▸ **Records for the task**:
------

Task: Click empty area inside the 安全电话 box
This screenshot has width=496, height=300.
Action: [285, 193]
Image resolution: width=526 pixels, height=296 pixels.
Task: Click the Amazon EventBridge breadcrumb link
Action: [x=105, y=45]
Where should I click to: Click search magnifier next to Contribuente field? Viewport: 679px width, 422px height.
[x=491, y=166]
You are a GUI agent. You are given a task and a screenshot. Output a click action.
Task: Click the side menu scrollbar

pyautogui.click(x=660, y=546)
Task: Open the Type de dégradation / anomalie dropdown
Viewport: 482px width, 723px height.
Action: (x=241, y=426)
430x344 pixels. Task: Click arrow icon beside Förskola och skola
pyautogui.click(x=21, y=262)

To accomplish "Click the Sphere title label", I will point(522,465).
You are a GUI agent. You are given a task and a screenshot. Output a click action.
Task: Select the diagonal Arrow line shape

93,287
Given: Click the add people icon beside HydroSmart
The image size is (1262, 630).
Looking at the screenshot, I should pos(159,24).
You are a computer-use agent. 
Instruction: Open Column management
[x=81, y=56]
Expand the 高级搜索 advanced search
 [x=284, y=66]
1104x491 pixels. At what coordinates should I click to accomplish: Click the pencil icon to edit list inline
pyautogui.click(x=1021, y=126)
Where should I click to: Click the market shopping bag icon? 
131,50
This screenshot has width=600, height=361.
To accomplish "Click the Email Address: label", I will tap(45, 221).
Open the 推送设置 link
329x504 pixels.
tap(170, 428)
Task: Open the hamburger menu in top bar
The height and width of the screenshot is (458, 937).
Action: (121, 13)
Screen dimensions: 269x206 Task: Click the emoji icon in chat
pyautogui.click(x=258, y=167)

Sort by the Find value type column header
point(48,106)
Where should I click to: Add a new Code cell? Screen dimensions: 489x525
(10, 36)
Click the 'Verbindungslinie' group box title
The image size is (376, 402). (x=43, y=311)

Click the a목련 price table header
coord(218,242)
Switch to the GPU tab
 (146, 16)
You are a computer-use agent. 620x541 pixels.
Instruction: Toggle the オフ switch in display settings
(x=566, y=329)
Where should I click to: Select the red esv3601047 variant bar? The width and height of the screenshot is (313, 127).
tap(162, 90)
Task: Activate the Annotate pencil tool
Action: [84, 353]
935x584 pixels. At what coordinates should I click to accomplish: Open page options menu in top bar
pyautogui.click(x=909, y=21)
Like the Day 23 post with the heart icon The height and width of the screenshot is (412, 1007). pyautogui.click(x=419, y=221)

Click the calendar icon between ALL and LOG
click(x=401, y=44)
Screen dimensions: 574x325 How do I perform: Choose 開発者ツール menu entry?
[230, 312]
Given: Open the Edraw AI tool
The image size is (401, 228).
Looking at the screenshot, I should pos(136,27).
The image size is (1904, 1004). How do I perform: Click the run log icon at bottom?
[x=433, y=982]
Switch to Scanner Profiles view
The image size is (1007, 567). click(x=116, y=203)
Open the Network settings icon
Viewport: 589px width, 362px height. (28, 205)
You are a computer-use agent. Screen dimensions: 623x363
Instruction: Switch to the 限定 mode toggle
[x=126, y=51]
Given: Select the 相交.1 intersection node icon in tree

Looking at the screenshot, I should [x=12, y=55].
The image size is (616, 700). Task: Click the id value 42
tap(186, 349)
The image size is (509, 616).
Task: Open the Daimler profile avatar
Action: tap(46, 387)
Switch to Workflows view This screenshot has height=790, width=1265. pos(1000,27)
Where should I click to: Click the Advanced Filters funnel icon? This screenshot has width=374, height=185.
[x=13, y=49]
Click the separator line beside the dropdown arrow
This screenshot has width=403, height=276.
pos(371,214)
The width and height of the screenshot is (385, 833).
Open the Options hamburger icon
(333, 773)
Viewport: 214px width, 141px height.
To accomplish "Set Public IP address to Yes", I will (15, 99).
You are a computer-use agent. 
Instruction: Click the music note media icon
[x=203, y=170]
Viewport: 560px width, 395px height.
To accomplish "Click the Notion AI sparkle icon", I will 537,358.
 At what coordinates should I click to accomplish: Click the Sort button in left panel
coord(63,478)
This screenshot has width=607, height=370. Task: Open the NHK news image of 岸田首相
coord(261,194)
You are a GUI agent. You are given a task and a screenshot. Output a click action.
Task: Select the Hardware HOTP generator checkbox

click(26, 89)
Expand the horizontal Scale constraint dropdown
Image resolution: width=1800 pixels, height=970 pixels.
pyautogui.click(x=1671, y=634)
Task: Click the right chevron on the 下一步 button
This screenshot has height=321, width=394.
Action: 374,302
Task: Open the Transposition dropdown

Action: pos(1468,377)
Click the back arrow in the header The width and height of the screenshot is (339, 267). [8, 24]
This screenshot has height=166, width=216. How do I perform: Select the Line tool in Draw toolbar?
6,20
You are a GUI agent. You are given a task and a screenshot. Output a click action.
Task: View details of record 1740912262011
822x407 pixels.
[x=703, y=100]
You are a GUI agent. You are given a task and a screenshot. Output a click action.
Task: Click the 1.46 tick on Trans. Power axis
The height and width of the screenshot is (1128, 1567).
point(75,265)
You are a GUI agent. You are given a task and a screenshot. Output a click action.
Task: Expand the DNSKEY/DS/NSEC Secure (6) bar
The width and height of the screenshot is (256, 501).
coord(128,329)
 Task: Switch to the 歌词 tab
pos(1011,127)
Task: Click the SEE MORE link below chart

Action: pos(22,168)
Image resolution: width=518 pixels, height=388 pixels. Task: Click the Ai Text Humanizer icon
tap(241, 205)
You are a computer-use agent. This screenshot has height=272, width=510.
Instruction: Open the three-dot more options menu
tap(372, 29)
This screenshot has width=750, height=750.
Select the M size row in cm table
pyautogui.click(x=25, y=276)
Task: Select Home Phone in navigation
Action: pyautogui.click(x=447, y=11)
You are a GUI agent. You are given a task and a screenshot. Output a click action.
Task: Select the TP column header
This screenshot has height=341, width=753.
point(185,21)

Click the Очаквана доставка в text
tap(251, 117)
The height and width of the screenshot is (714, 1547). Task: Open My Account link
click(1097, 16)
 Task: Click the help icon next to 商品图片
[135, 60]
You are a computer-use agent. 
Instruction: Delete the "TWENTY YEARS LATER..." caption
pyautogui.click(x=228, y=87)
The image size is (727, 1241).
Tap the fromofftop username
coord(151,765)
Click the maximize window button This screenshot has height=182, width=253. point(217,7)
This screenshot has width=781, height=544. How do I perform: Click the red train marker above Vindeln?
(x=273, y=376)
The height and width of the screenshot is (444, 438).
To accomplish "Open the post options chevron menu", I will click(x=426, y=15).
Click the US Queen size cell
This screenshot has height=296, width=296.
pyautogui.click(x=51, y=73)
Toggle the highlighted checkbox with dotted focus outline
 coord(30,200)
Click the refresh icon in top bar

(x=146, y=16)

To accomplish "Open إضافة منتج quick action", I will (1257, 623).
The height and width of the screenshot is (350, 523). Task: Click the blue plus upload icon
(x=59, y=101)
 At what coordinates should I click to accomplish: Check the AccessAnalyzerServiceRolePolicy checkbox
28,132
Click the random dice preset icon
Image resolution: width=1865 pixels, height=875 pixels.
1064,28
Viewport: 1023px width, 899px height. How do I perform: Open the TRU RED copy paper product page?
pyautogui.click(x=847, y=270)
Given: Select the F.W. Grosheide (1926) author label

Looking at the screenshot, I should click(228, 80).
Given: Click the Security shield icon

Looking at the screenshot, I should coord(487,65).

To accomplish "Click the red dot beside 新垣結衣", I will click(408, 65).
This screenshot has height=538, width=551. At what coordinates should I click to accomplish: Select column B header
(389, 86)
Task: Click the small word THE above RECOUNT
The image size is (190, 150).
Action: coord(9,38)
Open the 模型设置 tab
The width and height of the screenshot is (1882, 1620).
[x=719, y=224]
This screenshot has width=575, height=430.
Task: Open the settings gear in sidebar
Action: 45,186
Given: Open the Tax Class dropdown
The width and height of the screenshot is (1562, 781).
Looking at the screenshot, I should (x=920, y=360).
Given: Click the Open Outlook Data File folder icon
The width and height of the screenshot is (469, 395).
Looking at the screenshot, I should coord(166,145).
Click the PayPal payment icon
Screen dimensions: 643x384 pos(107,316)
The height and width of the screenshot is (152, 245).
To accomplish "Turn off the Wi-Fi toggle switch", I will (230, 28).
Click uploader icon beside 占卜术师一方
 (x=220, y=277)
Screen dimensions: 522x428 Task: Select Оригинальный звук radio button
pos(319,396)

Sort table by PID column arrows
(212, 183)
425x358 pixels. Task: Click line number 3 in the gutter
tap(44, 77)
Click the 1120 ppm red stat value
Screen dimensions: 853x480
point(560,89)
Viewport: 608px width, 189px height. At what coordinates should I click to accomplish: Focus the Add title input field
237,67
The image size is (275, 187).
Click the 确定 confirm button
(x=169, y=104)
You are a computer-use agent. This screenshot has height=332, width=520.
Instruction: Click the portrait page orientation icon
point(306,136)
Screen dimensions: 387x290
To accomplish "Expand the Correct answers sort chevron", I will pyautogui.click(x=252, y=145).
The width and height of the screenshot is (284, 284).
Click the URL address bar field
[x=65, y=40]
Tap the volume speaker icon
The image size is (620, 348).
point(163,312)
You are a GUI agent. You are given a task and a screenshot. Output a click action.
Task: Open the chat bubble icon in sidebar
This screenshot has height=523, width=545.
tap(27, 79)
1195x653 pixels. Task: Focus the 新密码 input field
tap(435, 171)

------

▸ **Stated task**:
Return the lines of the listing above exactly as they appear, starting at the line that contains "Task: Switch to the 歌词 tab" and ending at the line that contains "(x=59, y=101)".

▸ **Expected answer**:
 Task: Switch to the 歌词 tab
pos(1011,127)
Task: Click the SEE MORE link below chart

Action: pos(22,168)
Image resolution: width=518 pixels, height=388 pixels. Task: Click the Ai Text Humanizer icon
tap(241, 205)
You are a computer-use agent. This screenshot has height=272, width=510.
Instruction: Open the three-dot more options menu
tap(372, 29)
This screenshot has width=750, height=750.
Select the M size row in cm table
pyautogui.click(x=25, y=276)
Task: Select Home Phone in navigation
Action: pyautogui.click(x=447, y=11)
You are a GUI agent. You are given a task and a screenshot. Output a click action.
Task: Select the TP column header
This screenshot has height=341, width=753.
point(185,21)

Click the Очаквана доставка в text
tap(251, 117)
The height and width of the screenshot is (714, 1547). Task: Open My Account link
click(1097, 16)
 Task: Click the help icon next to 商品图片
[135, 60]
You are a computer-use agent. 
Instruction: Delete the "TWENTY YEARS LATER..." caption
pyautogui.click(x=228, y=87)
The image size is (727, 1241).
Tap the fromofftop username
coord(151,765)
Click the maximize window button This screenshot has height=182, width=253. point(217,7)
This screenshot has width=781, height=544. How do I perform: Click the red train marker above Vindeln?
(x=273, y=376)
The height and width of the screenshot is (444, 438).
To accomplish "Open the post options chevron menu", I will click(x=426, y=15).
Click the US Queen size cell
This screenshot has height=296, width=296.
pyautogui.click(x=51, y=73)
Toggle the highlighted checkbox with dotted focus outline
 coord(30,200)
Click the refresh icon in top bar

(x=146, y=16)

To accomplish "Open إضافة منتج quick action", I will (1257, 623).
The height and width of the screenshot is (350, 523). Task: Click the blue plus upload icon
(x=59, y=101)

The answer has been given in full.